Copy precisely the first line of the material below and every later line, stopping with the line that contains "Add to cart (831, 701)".
INFORMATION SUPPLIED section start
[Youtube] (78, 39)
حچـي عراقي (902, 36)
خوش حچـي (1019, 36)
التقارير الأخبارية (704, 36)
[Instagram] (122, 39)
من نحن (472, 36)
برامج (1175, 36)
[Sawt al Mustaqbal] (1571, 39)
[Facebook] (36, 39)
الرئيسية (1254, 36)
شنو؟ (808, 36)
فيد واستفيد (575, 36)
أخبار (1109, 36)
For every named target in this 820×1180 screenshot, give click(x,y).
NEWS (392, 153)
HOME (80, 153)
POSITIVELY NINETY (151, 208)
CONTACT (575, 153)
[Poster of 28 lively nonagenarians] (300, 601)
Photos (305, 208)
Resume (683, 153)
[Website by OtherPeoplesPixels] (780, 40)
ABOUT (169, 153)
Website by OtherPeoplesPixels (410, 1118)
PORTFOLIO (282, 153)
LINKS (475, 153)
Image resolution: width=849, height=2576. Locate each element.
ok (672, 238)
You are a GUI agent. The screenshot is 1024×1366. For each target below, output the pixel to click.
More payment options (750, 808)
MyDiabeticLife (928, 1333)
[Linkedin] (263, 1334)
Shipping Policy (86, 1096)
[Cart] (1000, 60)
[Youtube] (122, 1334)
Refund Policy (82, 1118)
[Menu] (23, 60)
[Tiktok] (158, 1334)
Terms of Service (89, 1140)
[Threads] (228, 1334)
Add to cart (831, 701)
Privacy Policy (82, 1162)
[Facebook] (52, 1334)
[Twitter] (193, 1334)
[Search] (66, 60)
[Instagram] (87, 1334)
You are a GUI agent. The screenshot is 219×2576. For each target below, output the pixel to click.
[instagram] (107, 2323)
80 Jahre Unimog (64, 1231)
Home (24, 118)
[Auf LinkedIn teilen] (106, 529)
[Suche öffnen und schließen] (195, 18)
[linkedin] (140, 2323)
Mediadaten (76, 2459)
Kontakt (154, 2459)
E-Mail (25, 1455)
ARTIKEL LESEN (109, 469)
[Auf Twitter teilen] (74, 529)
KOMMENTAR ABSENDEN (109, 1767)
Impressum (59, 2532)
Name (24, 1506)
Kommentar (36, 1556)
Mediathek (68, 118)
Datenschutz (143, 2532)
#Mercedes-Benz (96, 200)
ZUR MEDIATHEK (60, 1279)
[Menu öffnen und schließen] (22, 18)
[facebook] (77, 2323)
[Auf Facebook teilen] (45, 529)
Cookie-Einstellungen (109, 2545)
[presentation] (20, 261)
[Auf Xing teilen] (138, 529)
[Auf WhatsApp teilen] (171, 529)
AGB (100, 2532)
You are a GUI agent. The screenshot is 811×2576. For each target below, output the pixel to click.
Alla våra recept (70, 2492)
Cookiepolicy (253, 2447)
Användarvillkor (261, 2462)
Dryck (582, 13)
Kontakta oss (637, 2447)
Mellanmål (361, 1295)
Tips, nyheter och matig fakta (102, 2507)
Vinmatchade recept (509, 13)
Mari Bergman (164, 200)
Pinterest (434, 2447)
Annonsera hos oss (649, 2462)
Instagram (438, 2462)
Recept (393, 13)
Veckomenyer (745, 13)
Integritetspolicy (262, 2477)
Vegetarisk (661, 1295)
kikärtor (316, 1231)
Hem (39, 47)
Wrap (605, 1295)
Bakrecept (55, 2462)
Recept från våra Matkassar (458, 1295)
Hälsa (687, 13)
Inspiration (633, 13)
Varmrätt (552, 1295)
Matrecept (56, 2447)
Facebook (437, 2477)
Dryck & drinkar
INFORMATION SUPPLIED section end
=== WRITTEN ANSWER ===
[Youtube] (78, 39)
حچـي عراقي (902, 36)
خوش حچـي (1019, 36)
التقارير الأخبارية (704, 36)
[Instagram] (122, 39)
من نحن (472, 36)
برامج (1175, 36)
[Sawt al Mustaqbal] (1571, 39)
[Facebook] (36, 39)
الرئيسية (1254, 36)
شنو؟ (808, 36)
فيد واستفيد (575, 36)
أخبار (1109, 36)
For every named target in this 820×1180 screenshot, give click(x,y).
NEWS (392, 153)
HOME (80, 153)
POSITIVELY NINETY (151, 208)
CONTACT (575, 153)
[Poster of 28 lively nonagenarians] (300, 601)
Photos (305, 208)
Resume (683, 153)
[Website by OtherPeoplesPixels] (780, 40)
ABOUT (169, 153)
Website by OtherPeoplesPixels (410, 1118)
PORTFOLIO (282, 153)
LINKS (475, 153)
Image resolution: width=849, height=2576. Locate each element.
ok (672, 238)
You are a GUI agent. The screenshot is 1024×1366. For each target below, output the pixel to click.
More payment options (750, 808)
MyDiabeticLife (928, 1333)
[Linkedin] (263, 1334)
Shipping Policy (86, 1096)
[Cart] (1000, 60)
[Youtube] (122, 1334)
Refund Policy (82, 1118)
[Menu] (23, 60)
[Tiktok] (158, 1334)
Terms of Service (89, 1140)
[Threads] (228, 1334)
Add to cart (831, 701)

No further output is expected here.